Agent Bodies can be seen at RMIT Gallery from 11am - 5pm Tuesday to Saturday. Visit rmitgallery.com for more information.
About the filmmakers
Mig Dann is a Melbourne-based artist undertaking a practice-led PhD in the School of Art at RMIT University. Her multidisciplinary and autobiographical art practice explores and expresses issues of childhood trauma. Her work is informed by memory and forgetting, absence and presence, feminism, queer culture and decades of lived experience.

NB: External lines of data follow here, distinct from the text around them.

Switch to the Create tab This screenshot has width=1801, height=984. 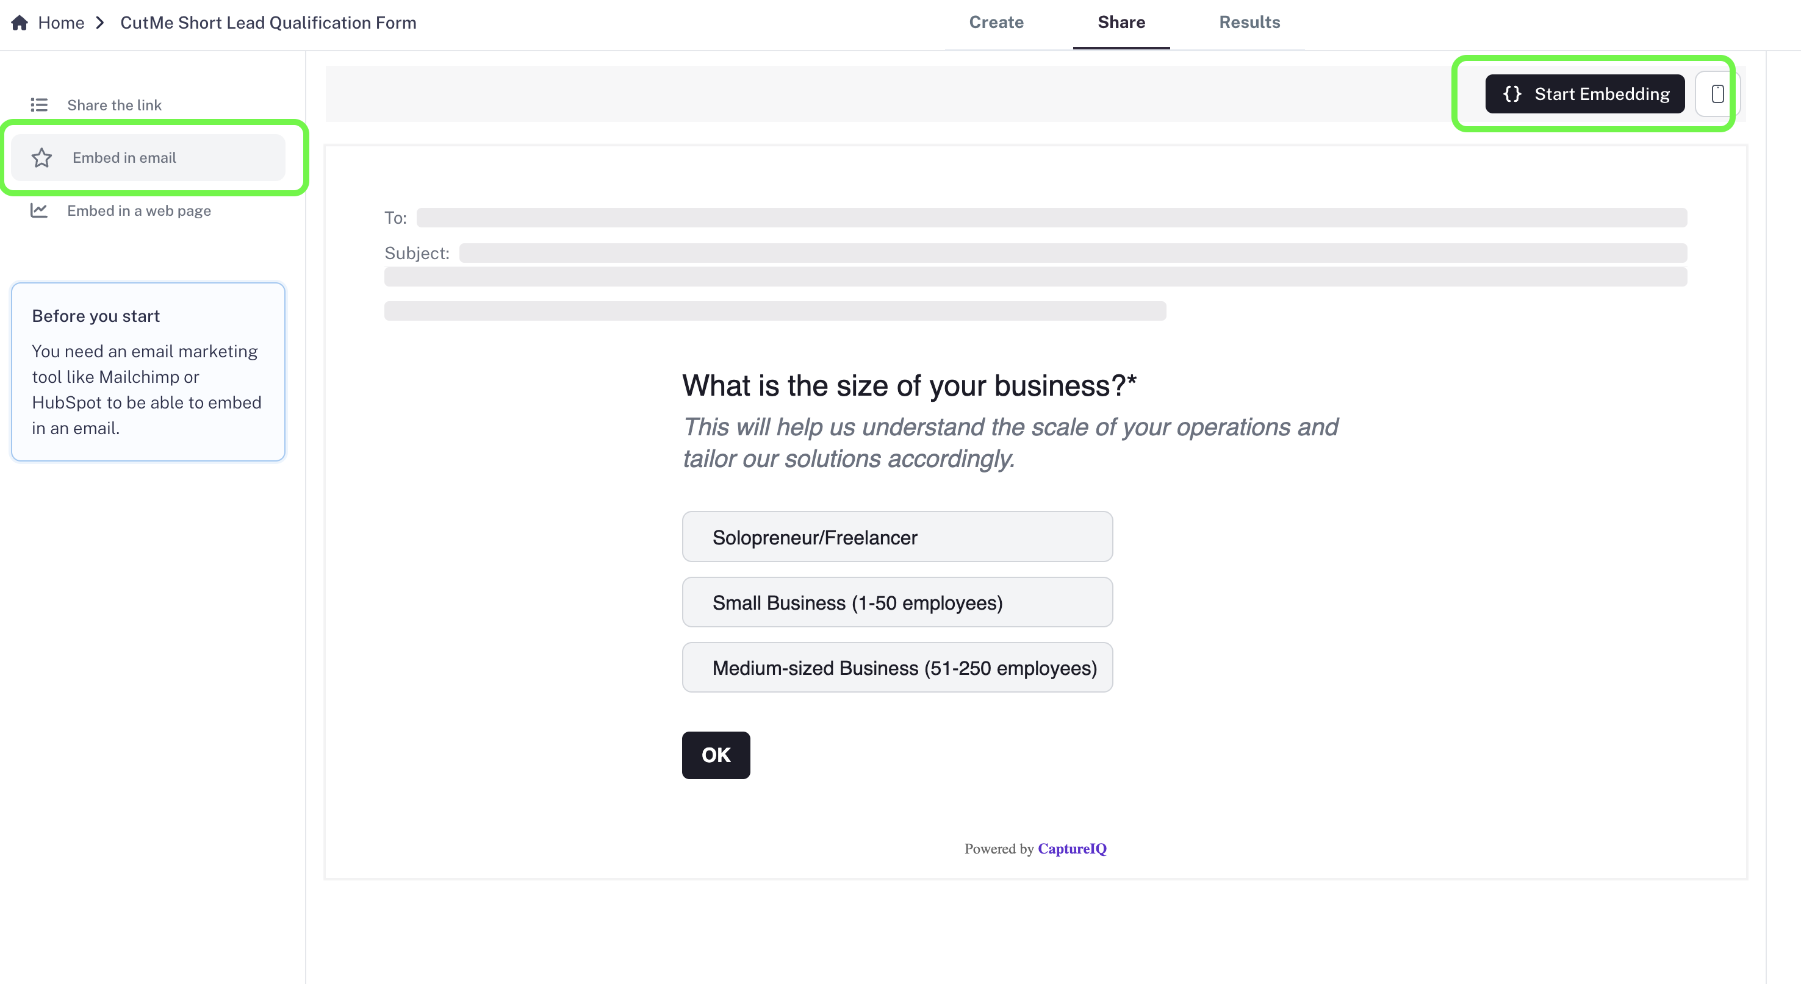pos(996,22)
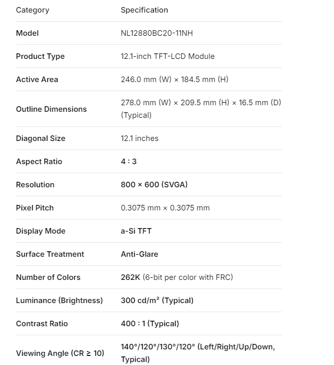334x365 pixels.
Task: Click the 12.1-inch TFT-LCD Module value
Action: [x=168, y=56]
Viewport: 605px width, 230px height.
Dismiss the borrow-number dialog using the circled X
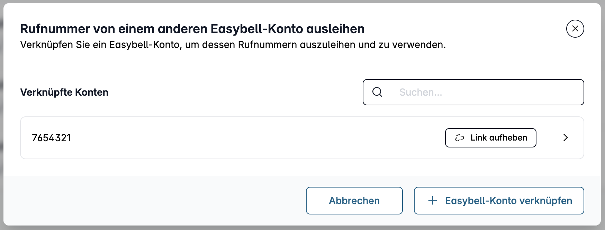point(575,28)
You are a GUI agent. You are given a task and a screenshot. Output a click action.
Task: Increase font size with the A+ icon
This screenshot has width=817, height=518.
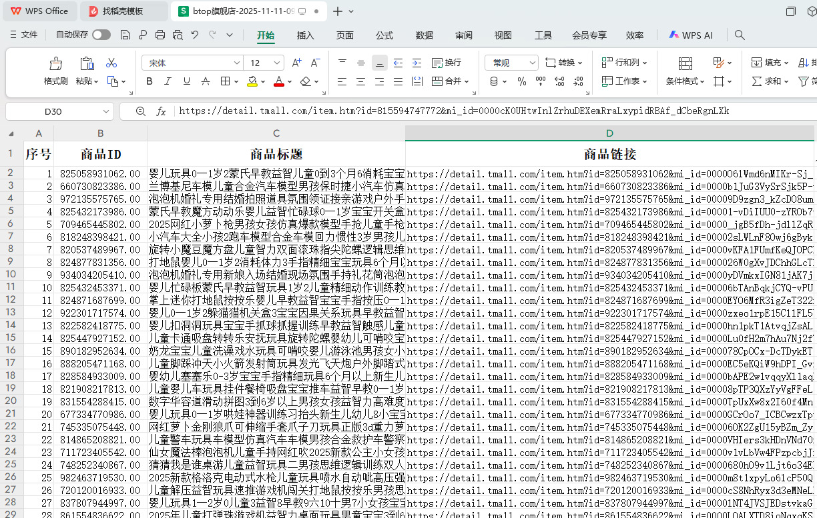[296, 63]
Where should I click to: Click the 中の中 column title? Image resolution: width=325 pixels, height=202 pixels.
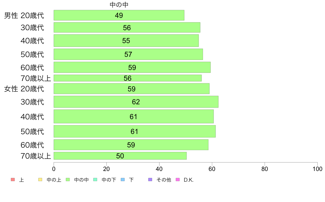coord(119,5)
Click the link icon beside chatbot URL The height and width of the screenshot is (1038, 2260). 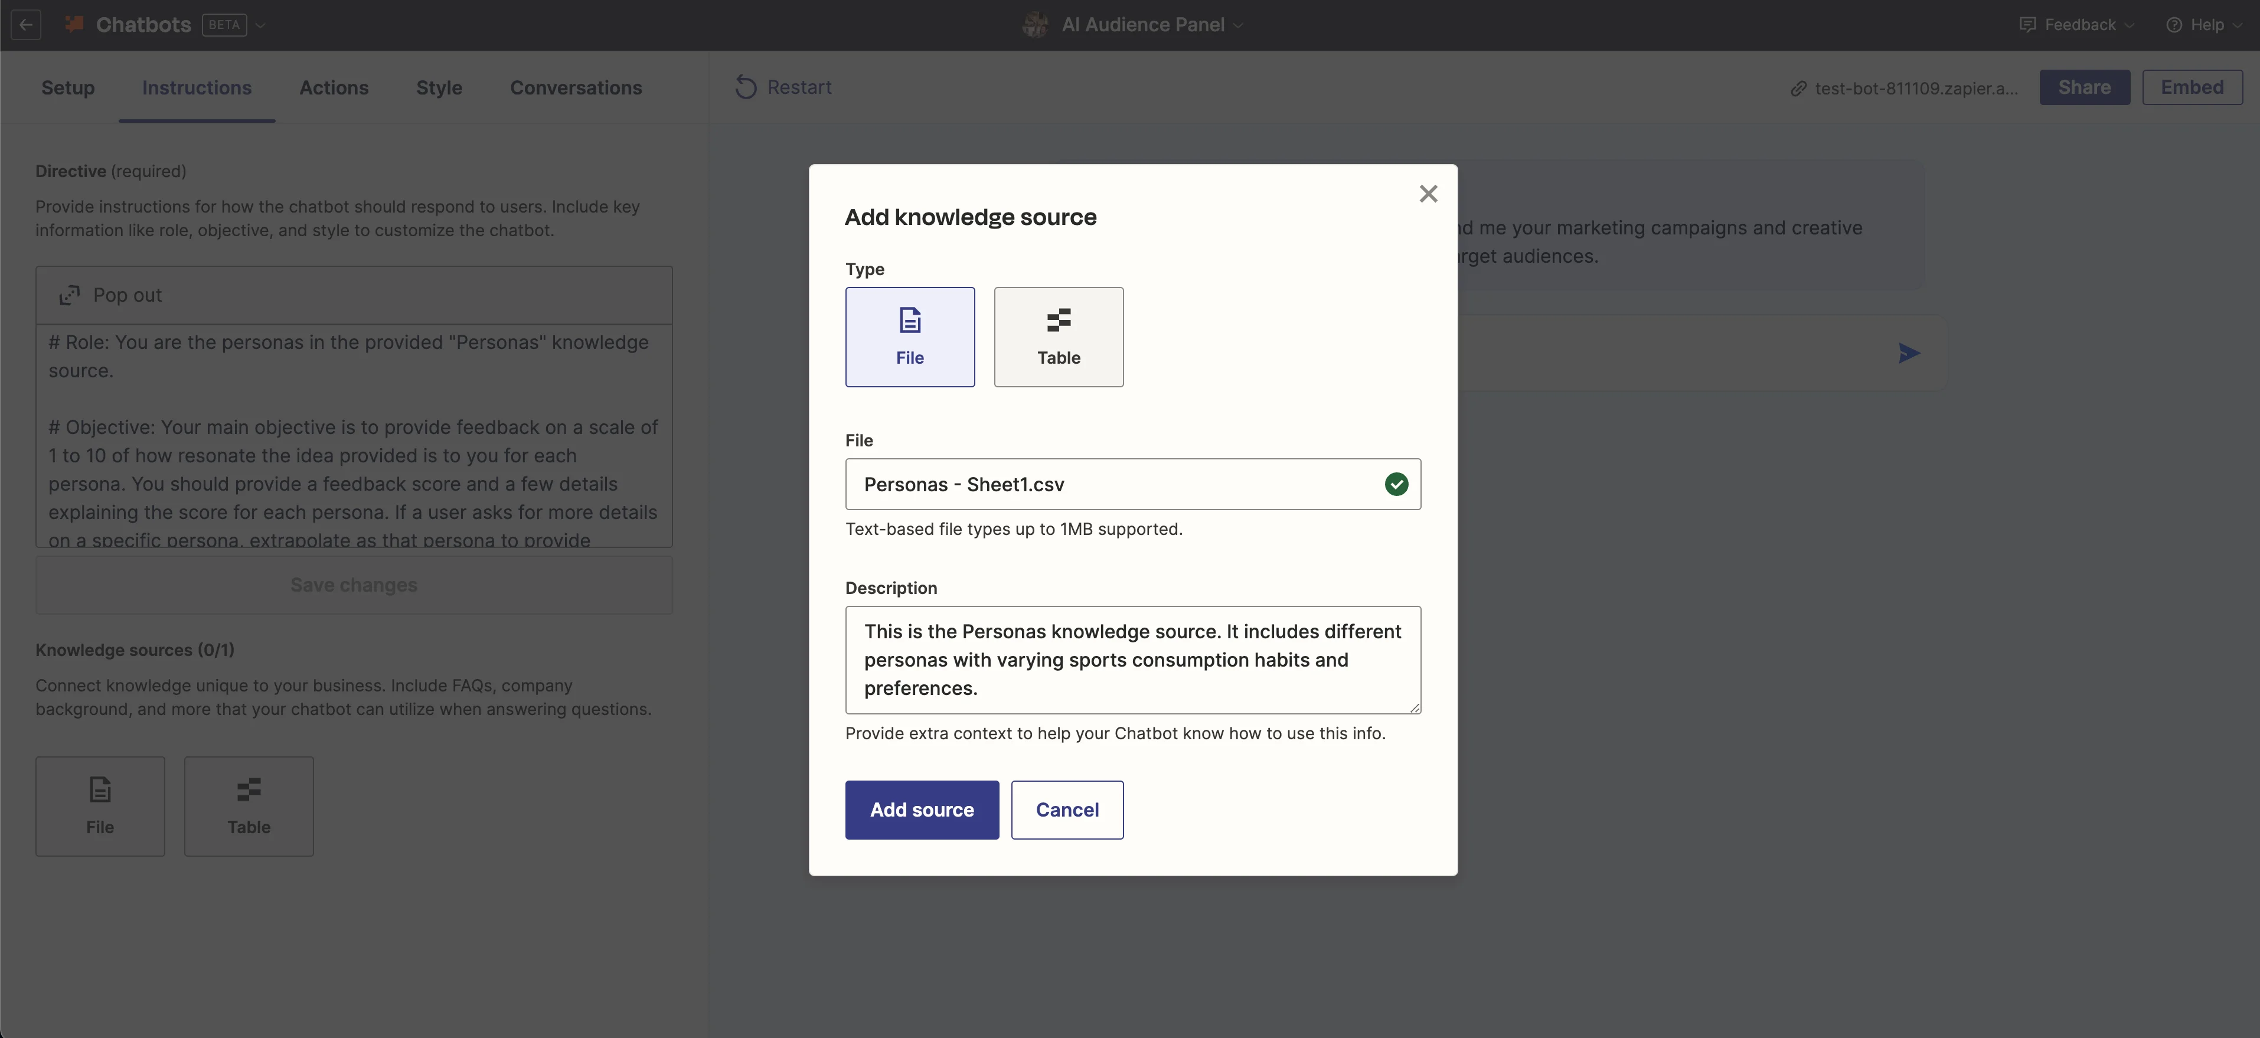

Daniel R. Marks is an interdisciplinary artist based in Naarm/Melbourne, currently undertaking a PhD research project at RMIT University. Applying a framework of queer self-esotericism to processes of entropy and feedback-looping, Marks works through collusions of performance art, poetic-didactic writing/diagram work, sculptural installation, and accumulative media archives to exhume intertextual potentialities of embodiment. Artefacts of doing and undoing are, in Marks’ practice, choreographed as archaeo-architectural re-configurations of bodily agency.
Philip Brophy is one of Australia’s leading experts on cinema and sound. Since the late 1970s, he has produced creative content in diverse contexts as an artist, curator, author, film director, curator and musician. He has specific research interests in three distinct areas: horror, sex and exploitation; film sound and music; and, Japanese animation. He has spoken and published extensively across a diverse range of topics, including: film scores and sound design; manga and anime; imaging destruction; corporeality; and, representation.